-- THE RECORDS follows --

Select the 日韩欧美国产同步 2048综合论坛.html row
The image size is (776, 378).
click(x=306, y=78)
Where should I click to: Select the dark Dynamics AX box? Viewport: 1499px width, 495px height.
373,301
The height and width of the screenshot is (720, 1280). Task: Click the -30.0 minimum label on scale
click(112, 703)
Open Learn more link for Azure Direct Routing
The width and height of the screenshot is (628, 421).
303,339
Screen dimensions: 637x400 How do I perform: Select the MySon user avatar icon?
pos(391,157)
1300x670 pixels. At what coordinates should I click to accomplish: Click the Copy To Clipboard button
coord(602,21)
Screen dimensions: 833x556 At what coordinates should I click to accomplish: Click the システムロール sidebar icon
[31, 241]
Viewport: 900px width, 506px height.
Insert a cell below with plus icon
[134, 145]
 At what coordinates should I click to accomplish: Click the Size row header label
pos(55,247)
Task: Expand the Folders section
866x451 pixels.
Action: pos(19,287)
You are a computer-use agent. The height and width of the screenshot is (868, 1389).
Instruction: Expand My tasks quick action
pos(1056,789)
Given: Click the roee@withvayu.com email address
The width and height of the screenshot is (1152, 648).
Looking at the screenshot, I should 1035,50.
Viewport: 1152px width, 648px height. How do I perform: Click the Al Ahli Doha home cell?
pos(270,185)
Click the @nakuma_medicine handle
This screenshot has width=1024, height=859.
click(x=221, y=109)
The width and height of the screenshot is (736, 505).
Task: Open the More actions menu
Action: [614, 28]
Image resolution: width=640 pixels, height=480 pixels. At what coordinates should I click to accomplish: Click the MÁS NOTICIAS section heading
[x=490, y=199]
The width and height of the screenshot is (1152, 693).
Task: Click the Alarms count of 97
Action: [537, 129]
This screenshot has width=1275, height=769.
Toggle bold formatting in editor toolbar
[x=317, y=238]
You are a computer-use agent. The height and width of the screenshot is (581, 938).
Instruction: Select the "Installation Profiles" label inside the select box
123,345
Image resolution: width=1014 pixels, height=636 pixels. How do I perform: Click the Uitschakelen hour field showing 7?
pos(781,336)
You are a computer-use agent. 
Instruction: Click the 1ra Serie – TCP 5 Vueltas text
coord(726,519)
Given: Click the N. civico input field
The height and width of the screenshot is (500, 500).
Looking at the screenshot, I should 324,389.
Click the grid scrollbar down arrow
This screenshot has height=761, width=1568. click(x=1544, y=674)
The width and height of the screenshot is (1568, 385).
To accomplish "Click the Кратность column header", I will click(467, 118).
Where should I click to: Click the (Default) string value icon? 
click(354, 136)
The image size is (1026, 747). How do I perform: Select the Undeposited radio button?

-- THE RECORDS concluded --

* _WORK ORDER_:
After the last line of the data, restate all the entries verbatim.

* _RESULT FOR THIS EXERCISE_:
Select the 日韩欧美国产同步 2048综合论坛.html row
The image size is (776, 378).
click(x=306, y=78)
Where should I click to: Select the dark Dynamics AX box? Viewport: 1499px width, 495px height.
373,301
The height and width of the screenshot is (720, 1280). Task: Click the -30.0 minimum label on scale
click(112, 703)
Open Learn more link for Azure Direct Routing
The width and height of the screenshot is (628, 421).
303,339
Screen dimensions: 637x400 How do I perform: Select the MySon user avatar icon?
pos(391,157)
1300x670 pixels. At what coordinates should I click to accomplish: Click the Copy To Clipboard button
coord(602,21)
Screen dimensions: 833x556 At what coordinates should I click to accomplish: Click the システムロール sidebar icon
[31, 241]
Viewport: 900px width, 506px height.
Insert a cell below with plus icon
[134, 145]
 At what coordinates should I click to accomplish: Click the Size row header label
pos(55,247)
Task: Expand the Folders section
866x451 pixels.
Action: pos(19,287)
You are a computer-use agent. The height and width of the screenshot is (868, 1389).
Instruction: Expand My tasks quick action
pos(1056,789)
Given: Click the roee@withvayu.com email address
The width and height of the screenshot is (1152, 648).
Looking at the screenshot, I should 1035,50.
Viewport: 1152px width, 648px height. How do I perform: Click the Al Ahli Doha home cell?
pos(270,185)
Click the @nakuma_medicine handle
This screenshot has width=1024, height=859.
click(x=221, y=109)
The width and height of the screenshot is (736, 505).
Task: Open the More actions menu
Action: [614, 28]
Image resolution: width=640 pixels, height=480 pixels. At what coordinates should I click to accomplish: Click the MÁS NOTICIAS section heading
[x=490, y=199]
The width and height of the screenshot is (1152, 693).
Task: Click the Alarms count of 97
Action: [537, 129]
This screenshot has width=1275, height=769.
Toggle bold formatting in editor toolbar
[x=317, y=238]
You are a computer-use agent. The height and width of the screenshot is (581, 938).
Instruction: Select the "Installation Profiles" label inside the select box
123,345
Image resolution: width=1014 pixels, height=636 pixels. How do I perform: Click the Uitschakelen hour field showing 7?
pos(781,336)
You are a computer-use agent. 
Instruction: Click the 1ra Serie – TCP 5 Vueltas text
coord(726,519)
Given: Click the N. civico input field
The height and width of the screenshot is (500, 500).
Looking at the screenshot, I should 324,389.
Click the grid scrollbar down arrow
This screenshot has height=761, width=1568. click(x=1544, y=674)
The width and height of the screenshot is (1568, 385).
To accomplish "Click the Кратность column header", I will click(467, 118).
Where should I click to: Click the (Default) string value icon? 
click(354, 136)
The image size is (1026, 747). How do I perform: Select the Undeposited radio button?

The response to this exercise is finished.